NEW DELHI: In sanctioning the China Communications Construction Company (CCCC), the US has launched a precision strike against the Beijing-led Belt and Road Initiative (BRI), adding another layer to the growing animosity between the worlds largest and second largest economy.
The CCCC is the spearhead of BRI — a trans-continental connectivity undertaking, meant to anchor China’s rise as an unrivalled great power.
The giant enterprise and its subsidiaries are known for taking up massive infrastructure projects, including port development, in highly strategic corners of the globe. But China’s state-owned behemoth, has also courted controversy, ranging from pushing vulnerable countries in the Global South into a debt trap on the behest of the Communist Party of China, to causing environment harm in fragile ecological zones.
The CCCC made headlines when its subsidiary, the China Harbour Engineering Company (CHEC), became the face of what feasibility studies had already warned was a financially unviable project developing the Hambantota port in Sri Lanka.

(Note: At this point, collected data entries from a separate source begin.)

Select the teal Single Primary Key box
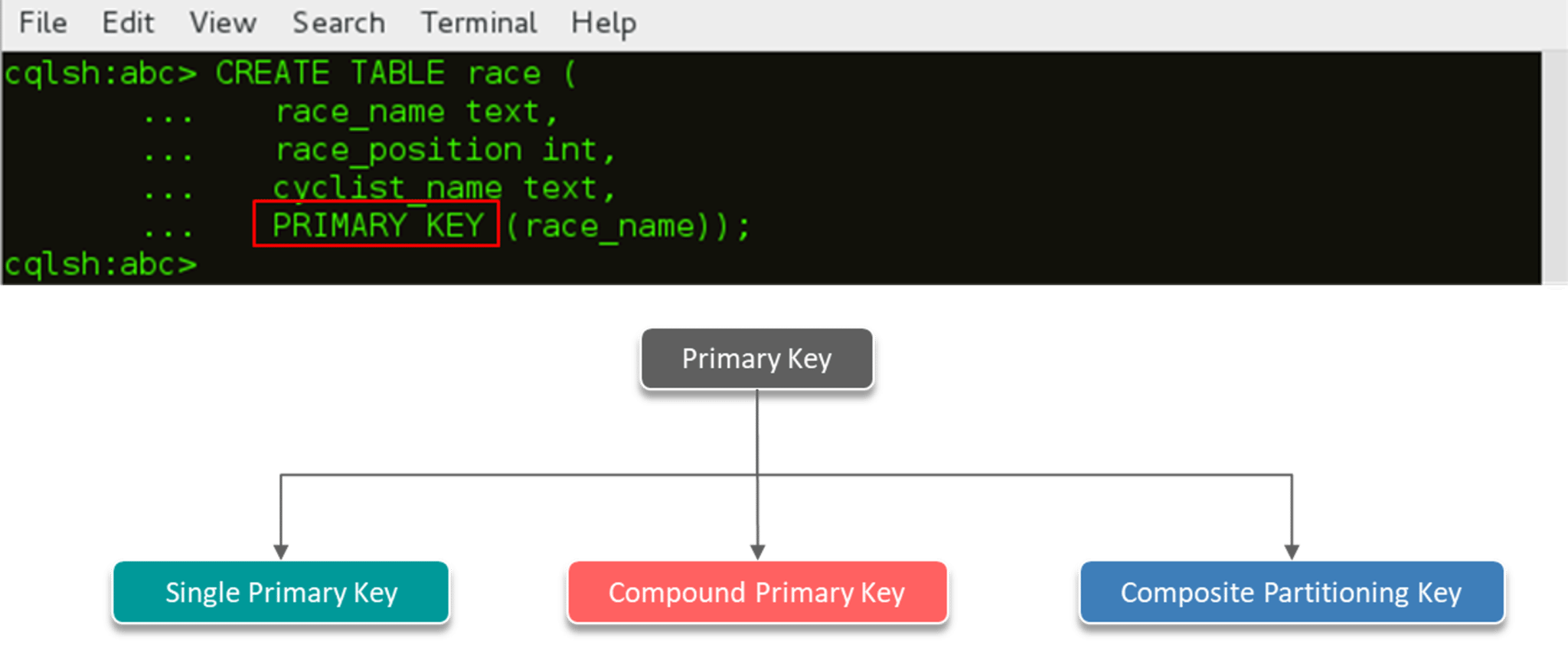1568x648 pixels. pyautogui.click(x=281, y=592)
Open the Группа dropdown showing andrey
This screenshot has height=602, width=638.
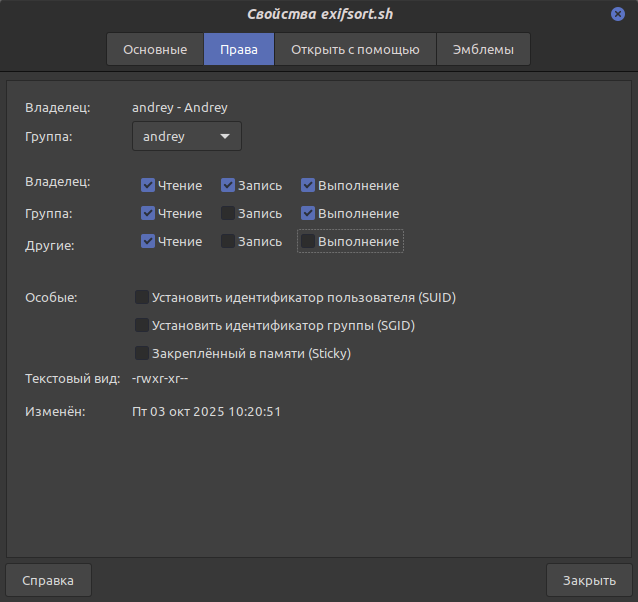[187, 136]
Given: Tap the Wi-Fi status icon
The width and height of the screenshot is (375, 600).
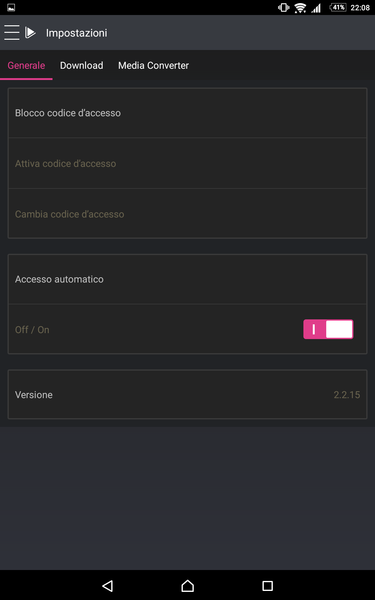Looking at the screenshot, I should coord(300,8).
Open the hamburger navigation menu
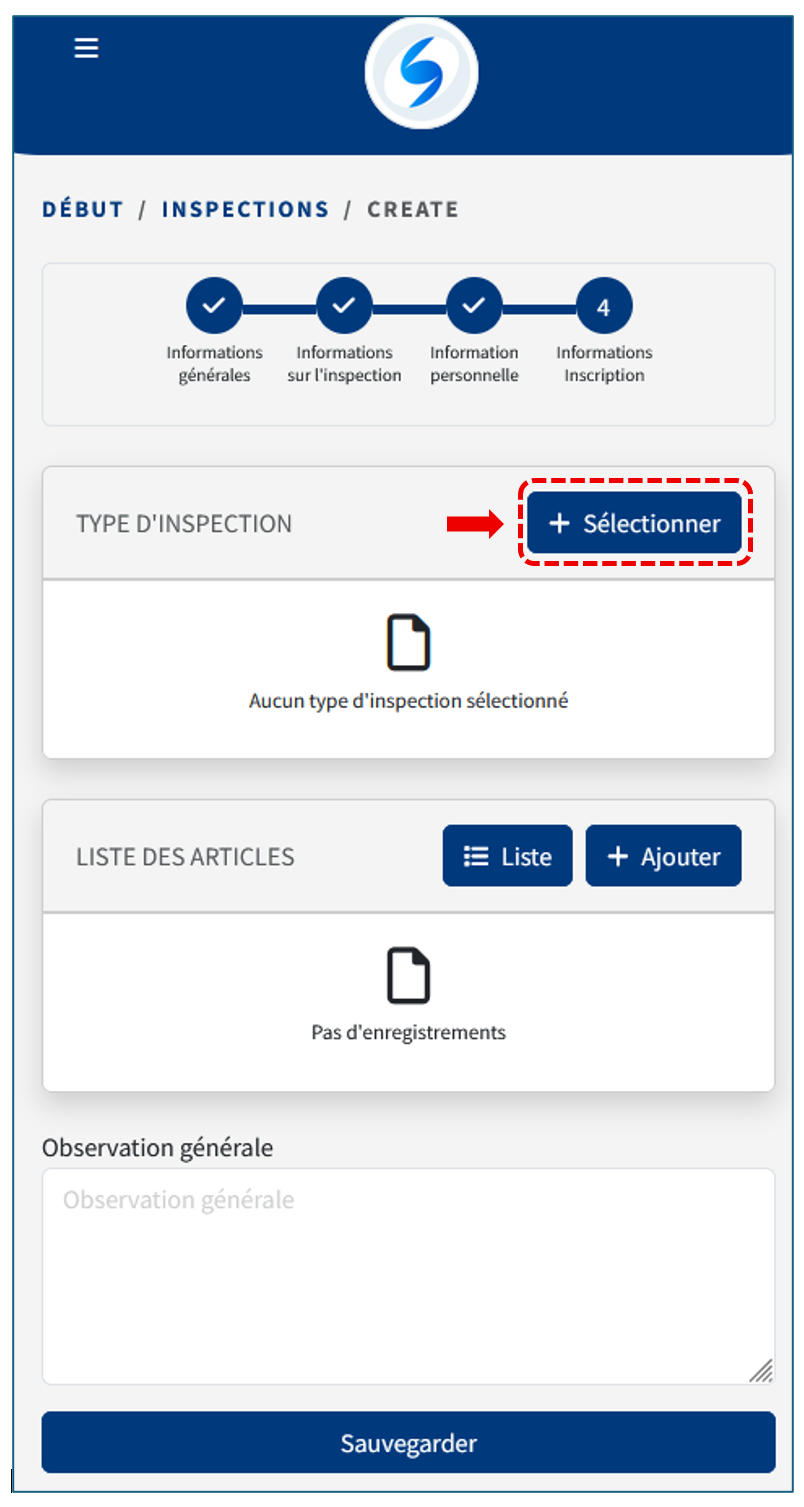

The costly and unsustainable project in the Indian Ocean, rapidly pushed Sri Lanka into a debt trap. Unable to repay the loan, Sri Lanka ceded control of the port to China for 99 years, not far from strategic sea lanes, which are major pathways of international trade. The handover also included Chinese takeover of 15,000 acres of adjoining land.
In neighbouring Bangladesh, the company’s record was hardly unblemished. In an investigative report, the New York Times, citing government officials, reported that CHEC has been accused of attempting to bribe an official at the ministry of roads, stuffing $100,000 into a box of tea.